--- Exercise ---
From the line with "You are a computer-use agent. This" to the line with "Click the 去付款", output every line below exactly, both ends included. Skip the pictures.
[[ Exercise data open ]]
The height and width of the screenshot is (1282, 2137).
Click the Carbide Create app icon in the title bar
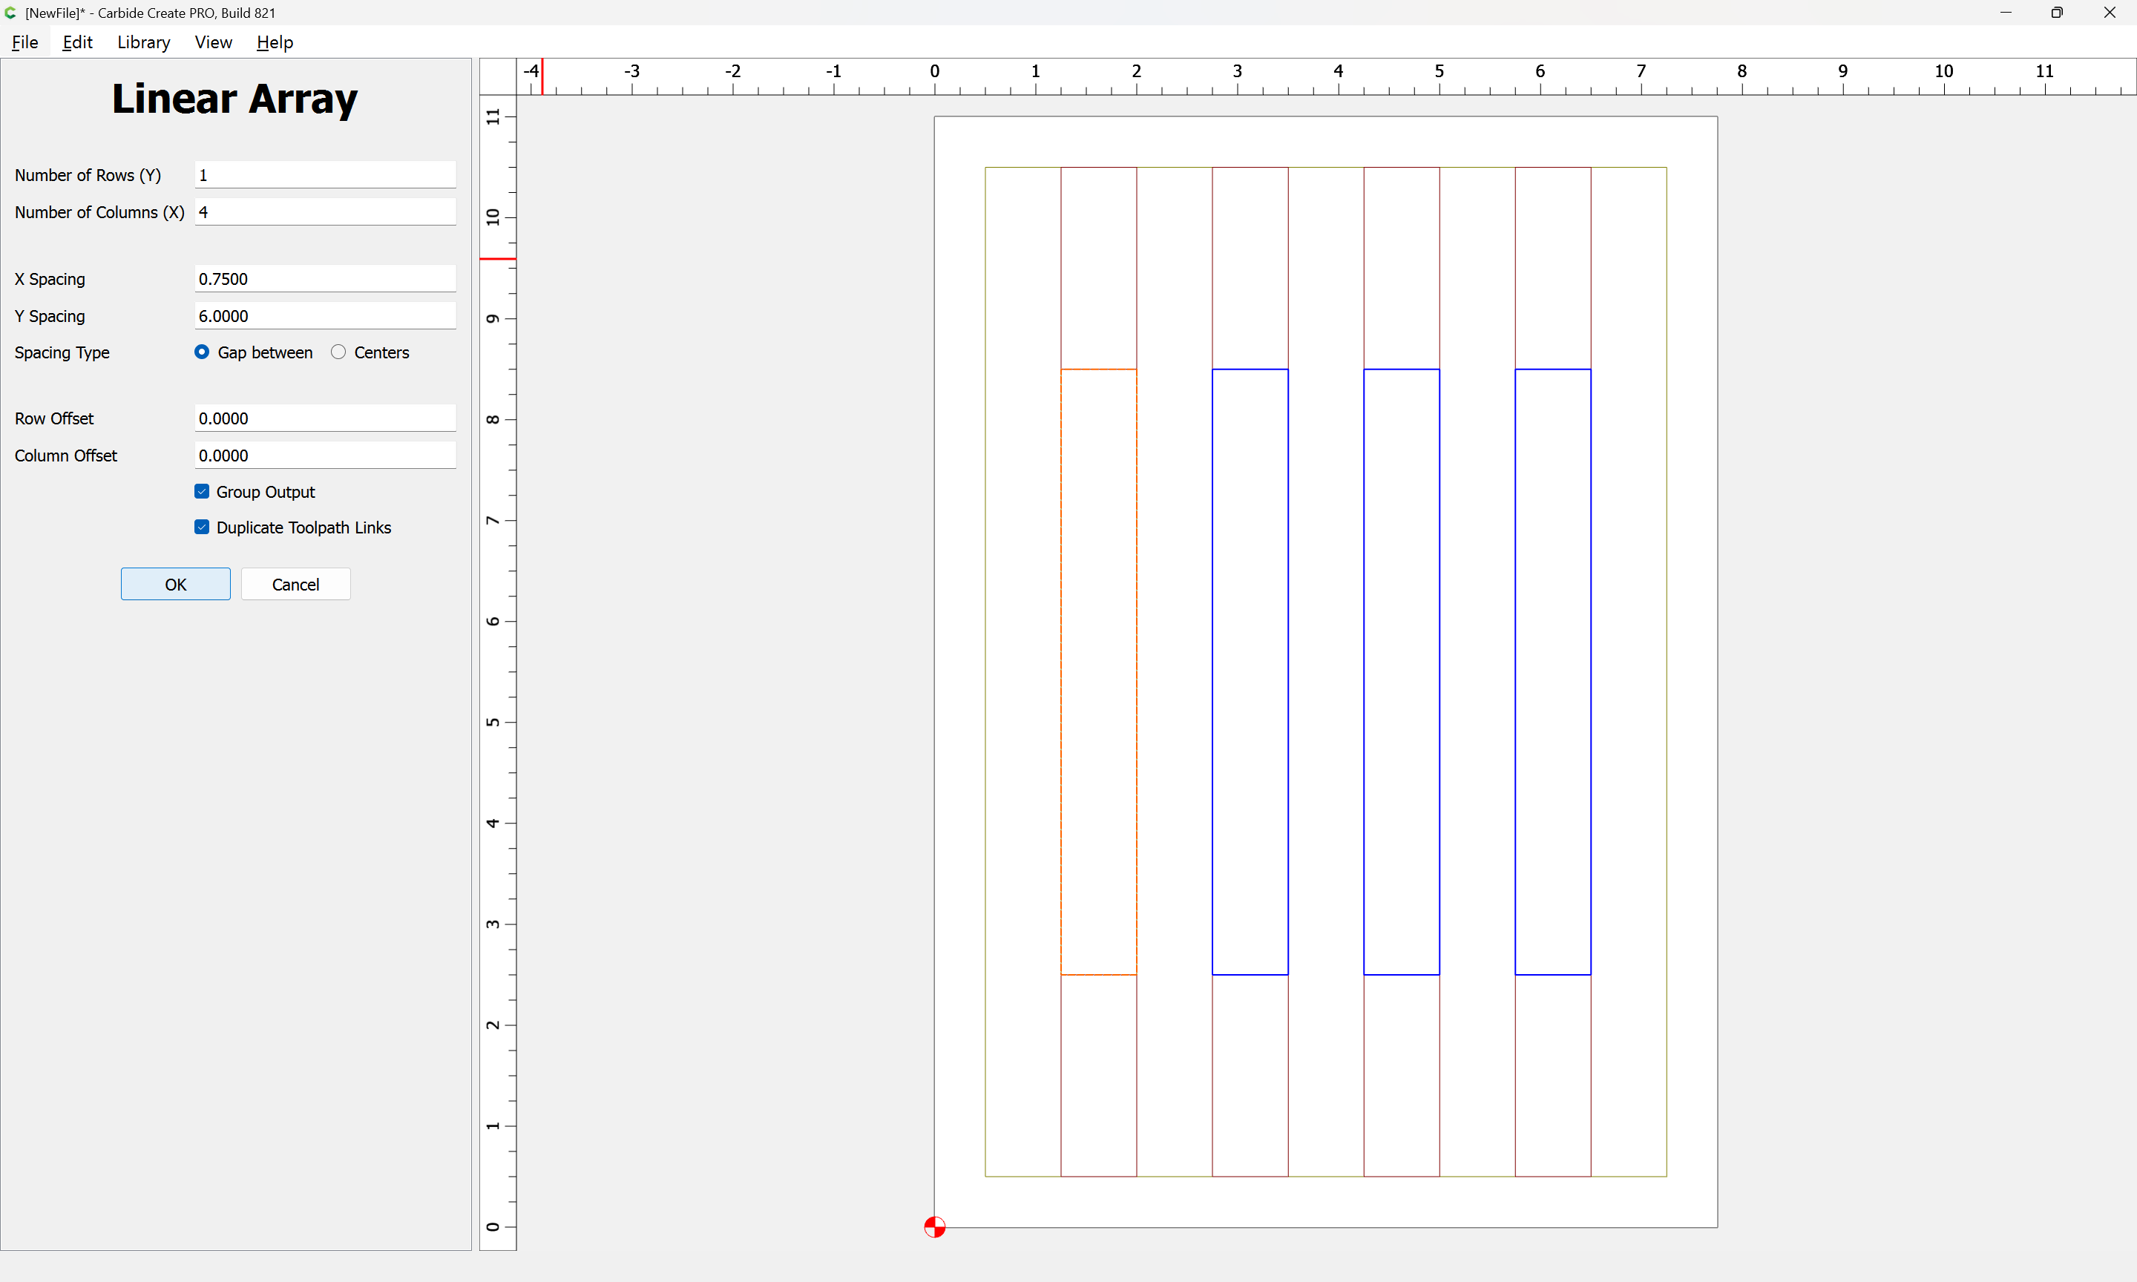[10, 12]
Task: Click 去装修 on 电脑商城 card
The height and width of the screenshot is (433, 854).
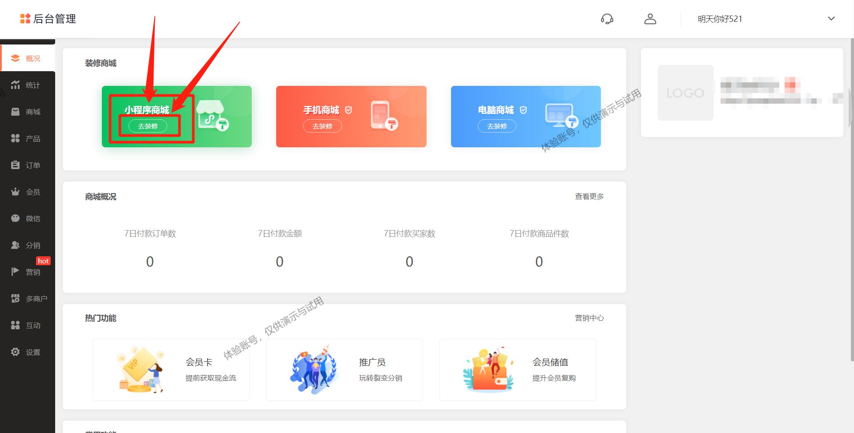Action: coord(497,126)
[[ Exercise data closed ]]
[[ Exercise data open ]]
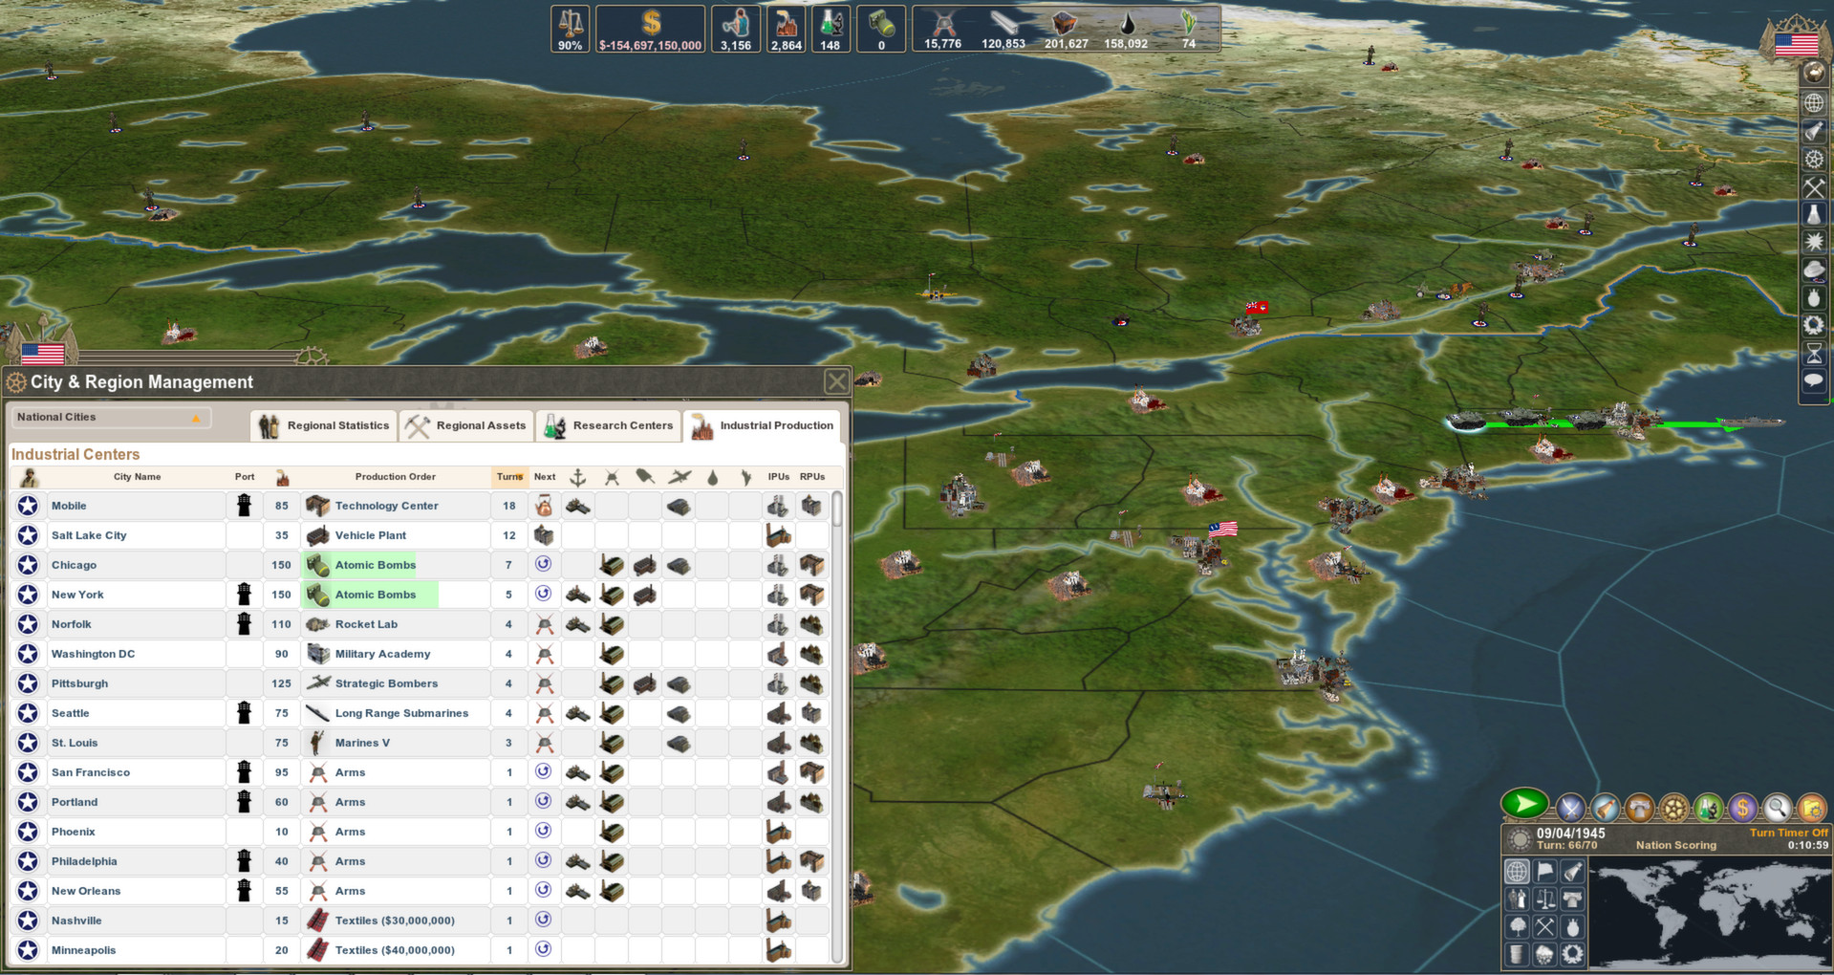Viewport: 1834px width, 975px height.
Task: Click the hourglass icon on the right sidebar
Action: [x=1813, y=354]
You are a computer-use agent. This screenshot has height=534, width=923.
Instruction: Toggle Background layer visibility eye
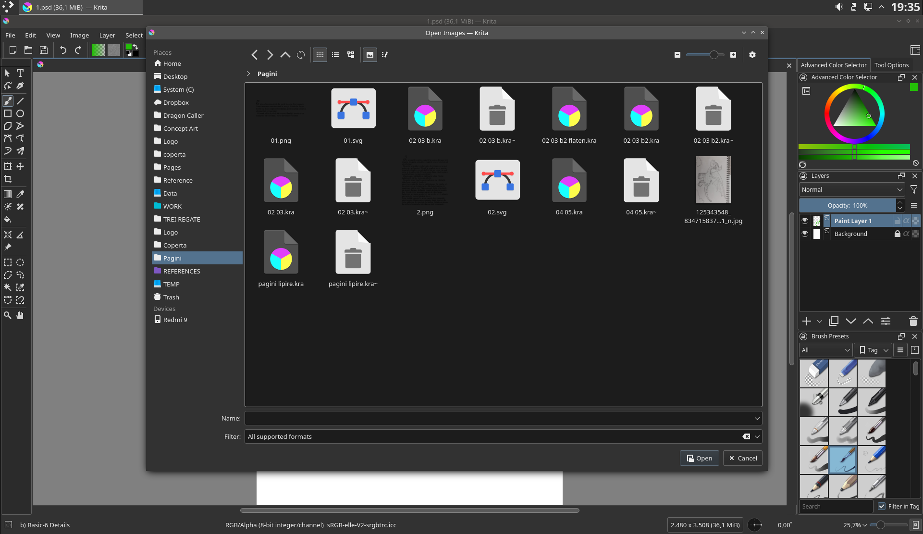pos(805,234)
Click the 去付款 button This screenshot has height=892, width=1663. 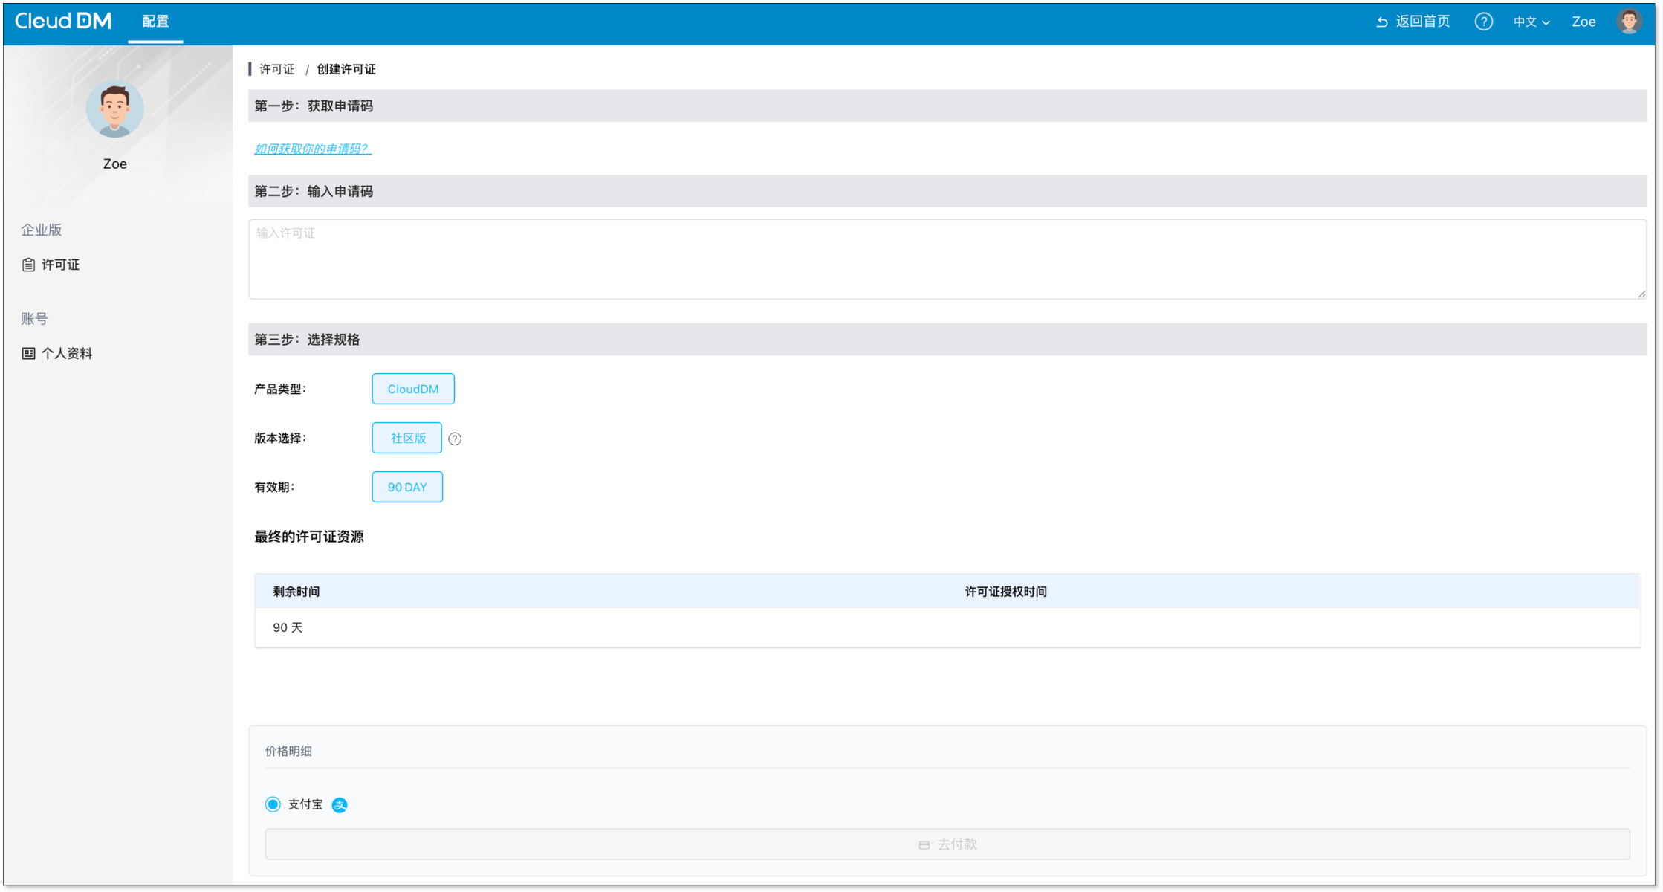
[[ Exercise data closed ]]
[[ Exercise data open ]]
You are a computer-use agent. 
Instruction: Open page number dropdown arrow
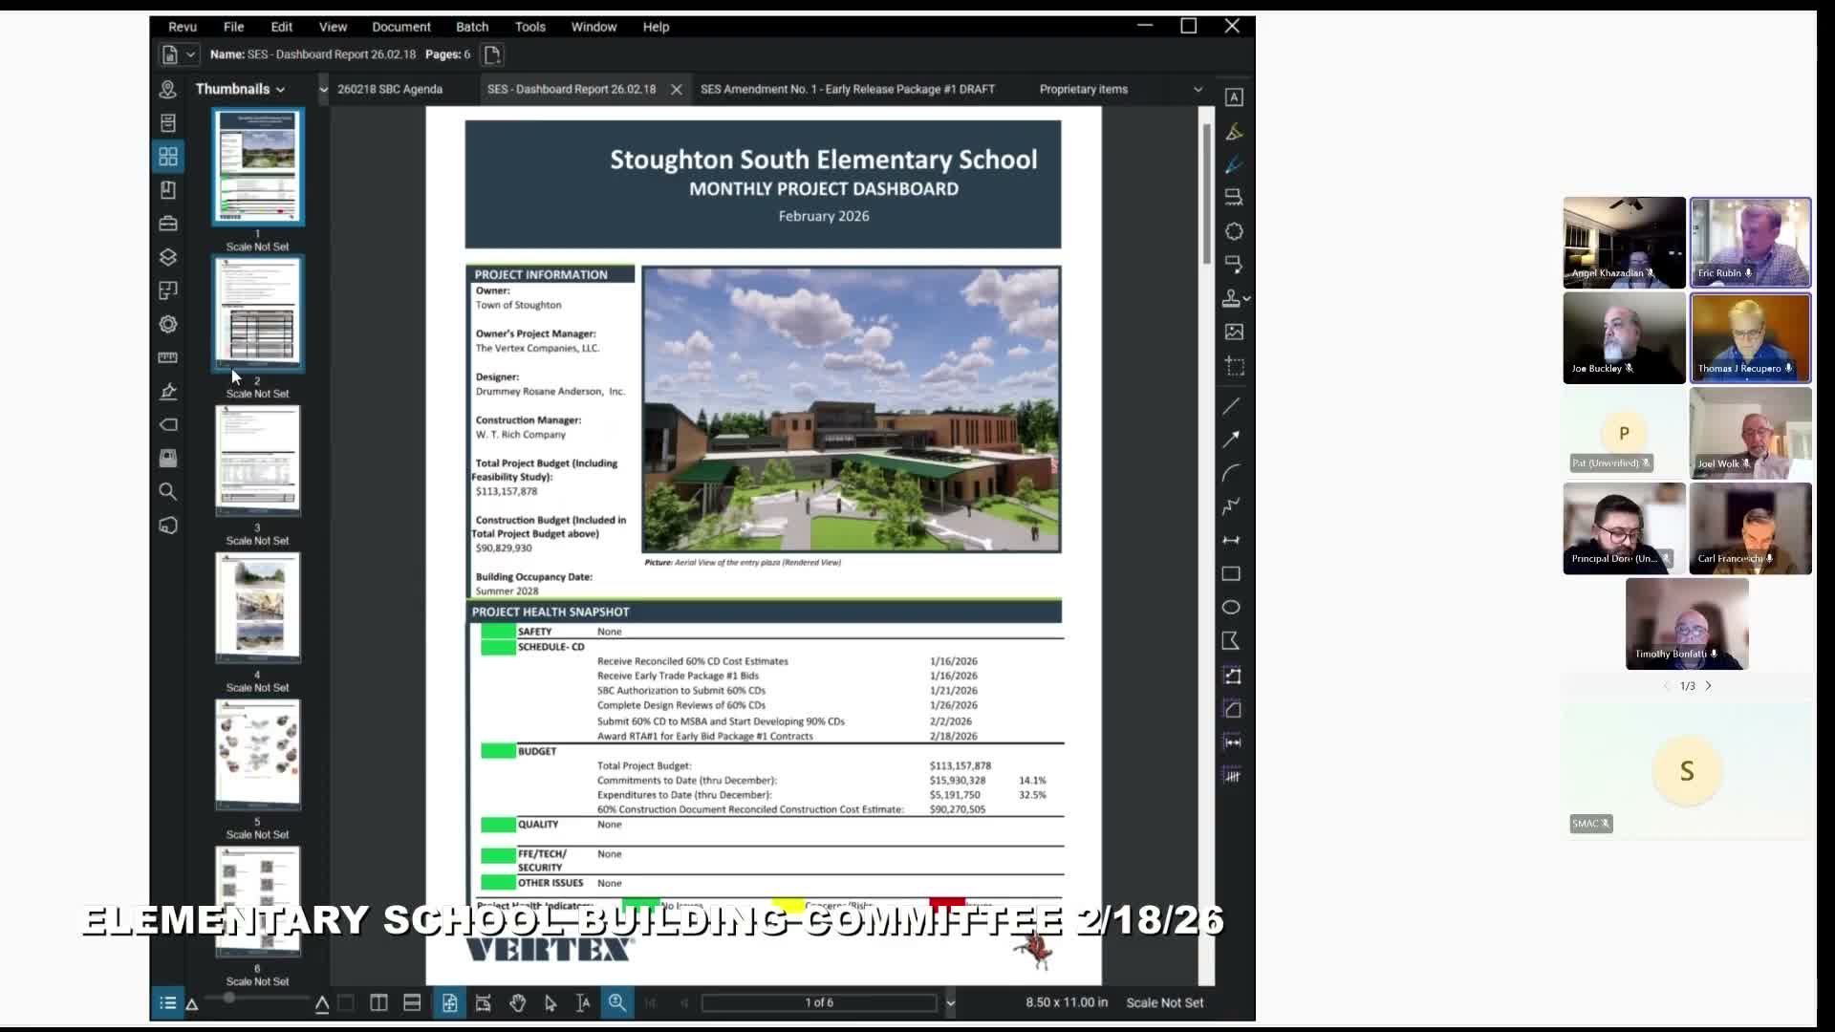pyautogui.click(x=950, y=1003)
[[ Exercise data closed ]]
--- Your solution ---
You are a computer-use agent. This screenshot has height=534, width=923.
Instruction: Toggle Background layer visibility eye
pos(805,234)
Click the 去付款 button This screenshot has height=892, width=1663. 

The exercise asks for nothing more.